EXERCISE REQUIREMENTS =>
Quote the listing below word for word, stopping after the line that contains "Task: Open the Sort by Size dropdown".
═════ EXTRACTED ENTRIES
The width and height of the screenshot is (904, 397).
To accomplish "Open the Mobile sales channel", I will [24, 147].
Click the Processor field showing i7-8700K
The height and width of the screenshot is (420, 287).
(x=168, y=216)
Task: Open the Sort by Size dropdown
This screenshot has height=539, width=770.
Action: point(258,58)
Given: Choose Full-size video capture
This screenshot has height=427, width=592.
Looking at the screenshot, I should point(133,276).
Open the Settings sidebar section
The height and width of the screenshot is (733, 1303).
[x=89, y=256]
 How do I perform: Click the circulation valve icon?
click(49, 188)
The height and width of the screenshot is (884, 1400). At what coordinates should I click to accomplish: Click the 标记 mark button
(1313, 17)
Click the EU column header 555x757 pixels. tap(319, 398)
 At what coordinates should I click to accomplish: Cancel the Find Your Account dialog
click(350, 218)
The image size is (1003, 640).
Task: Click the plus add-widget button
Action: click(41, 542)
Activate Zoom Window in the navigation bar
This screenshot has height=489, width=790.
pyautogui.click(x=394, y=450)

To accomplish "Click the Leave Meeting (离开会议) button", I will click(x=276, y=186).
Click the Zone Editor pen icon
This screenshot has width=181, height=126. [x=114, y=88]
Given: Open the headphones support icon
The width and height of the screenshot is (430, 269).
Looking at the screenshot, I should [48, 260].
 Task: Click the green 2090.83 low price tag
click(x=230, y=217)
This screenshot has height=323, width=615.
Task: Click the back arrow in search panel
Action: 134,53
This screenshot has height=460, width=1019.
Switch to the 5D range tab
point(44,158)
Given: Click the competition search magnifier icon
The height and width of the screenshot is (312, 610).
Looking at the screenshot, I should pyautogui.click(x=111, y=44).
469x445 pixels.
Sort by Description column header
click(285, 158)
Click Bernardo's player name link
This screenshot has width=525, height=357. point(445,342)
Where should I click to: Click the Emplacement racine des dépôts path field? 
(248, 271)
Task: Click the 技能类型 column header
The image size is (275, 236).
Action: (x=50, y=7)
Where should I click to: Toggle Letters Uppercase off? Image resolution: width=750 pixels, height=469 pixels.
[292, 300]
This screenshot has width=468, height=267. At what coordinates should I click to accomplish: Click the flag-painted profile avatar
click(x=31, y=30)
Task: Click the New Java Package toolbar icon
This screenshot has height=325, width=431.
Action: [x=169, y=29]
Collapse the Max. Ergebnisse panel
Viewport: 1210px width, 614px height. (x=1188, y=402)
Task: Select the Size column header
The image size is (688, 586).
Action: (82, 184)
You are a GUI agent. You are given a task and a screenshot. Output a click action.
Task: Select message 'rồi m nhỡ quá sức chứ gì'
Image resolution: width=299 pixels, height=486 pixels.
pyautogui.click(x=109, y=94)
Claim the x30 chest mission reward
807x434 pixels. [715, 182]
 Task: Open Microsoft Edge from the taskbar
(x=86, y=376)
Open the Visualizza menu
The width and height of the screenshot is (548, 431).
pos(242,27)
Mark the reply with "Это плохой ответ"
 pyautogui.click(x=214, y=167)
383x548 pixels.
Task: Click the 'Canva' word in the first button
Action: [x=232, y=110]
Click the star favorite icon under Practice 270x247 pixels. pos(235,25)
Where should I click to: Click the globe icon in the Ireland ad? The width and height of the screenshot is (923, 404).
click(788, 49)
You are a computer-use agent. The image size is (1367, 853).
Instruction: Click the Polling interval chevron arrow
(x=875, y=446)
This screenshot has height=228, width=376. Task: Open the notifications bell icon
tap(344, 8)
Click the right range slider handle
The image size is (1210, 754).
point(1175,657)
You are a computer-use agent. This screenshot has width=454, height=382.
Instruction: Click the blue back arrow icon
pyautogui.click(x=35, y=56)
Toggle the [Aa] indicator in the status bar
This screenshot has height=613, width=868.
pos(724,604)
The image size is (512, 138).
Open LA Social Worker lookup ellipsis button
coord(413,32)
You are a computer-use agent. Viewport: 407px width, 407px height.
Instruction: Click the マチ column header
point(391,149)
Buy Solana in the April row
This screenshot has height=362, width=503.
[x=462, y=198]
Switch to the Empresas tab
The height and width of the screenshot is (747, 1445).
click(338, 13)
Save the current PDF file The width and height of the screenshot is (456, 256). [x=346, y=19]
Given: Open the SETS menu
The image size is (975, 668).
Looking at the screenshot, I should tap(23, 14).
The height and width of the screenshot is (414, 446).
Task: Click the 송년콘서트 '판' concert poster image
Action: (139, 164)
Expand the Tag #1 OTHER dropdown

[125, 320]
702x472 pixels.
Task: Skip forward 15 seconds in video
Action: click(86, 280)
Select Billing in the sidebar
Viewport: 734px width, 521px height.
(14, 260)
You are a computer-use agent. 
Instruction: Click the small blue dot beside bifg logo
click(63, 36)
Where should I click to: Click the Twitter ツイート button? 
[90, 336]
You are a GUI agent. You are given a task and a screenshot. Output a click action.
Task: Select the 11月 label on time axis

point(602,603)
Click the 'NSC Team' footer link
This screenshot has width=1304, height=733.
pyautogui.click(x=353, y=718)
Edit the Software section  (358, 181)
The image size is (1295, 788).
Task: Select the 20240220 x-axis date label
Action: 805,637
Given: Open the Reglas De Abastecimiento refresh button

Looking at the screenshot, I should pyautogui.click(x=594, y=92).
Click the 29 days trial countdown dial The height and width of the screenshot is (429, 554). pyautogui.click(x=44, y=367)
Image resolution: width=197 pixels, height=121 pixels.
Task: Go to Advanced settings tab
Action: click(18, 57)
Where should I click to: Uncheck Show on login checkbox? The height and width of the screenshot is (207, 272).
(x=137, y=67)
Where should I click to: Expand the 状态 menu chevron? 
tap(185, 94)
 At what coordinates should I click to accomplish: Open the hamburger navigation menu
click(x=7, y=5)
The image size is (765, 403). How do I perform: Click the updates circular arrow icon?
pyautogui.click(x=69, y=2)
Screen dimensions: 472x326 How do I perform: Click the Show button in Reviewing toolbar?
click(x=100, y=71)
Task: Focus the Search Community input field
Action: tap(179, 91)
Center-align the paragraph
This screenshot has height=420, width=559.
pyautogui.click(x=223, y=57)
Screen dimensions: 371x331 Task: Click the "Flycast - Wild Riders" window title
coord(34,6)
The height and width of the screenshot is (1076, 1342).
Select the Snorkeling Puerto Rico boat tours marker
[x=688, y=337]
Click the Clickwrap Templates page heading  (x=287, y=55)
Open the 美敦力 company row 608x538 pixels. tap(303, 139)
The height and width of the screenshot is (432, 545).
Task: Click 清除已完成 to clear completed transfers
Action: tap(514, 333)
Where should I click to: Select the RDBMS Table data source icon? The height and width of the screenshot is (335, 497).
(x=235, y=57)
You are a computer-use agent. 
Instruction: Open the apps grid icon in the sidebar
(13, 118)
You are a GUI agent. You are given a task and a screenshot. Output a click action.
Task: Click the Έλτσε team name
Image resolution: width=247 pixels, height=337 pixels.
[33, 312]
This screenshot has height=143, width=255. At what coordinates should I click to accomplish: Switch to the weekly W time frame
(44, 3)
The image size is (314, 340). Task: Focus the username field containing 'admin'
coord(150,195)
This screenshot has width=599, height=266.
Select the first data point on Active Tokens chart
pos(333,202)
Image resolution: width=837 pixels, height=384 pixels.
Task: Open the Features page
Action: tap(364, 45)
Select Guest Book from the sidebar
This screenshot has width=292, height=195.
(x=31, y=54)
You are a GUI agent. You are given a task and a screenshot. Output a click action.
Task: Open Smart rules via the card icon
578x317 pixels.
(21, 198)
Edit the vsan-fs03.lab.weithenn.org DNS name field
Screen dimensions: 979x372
══════════
ANSWER FOR THIS EXERCISE =>
The width and height of the screenshot is (904, 397).
To accomplish "Open the Mobile sales channel", I will [24, 147].
Click the Processor field showing i7-8700K
The height and width of the screenshot is (420, 287).
(x=168, y=216)
Task: Open the Sort by Size dropdown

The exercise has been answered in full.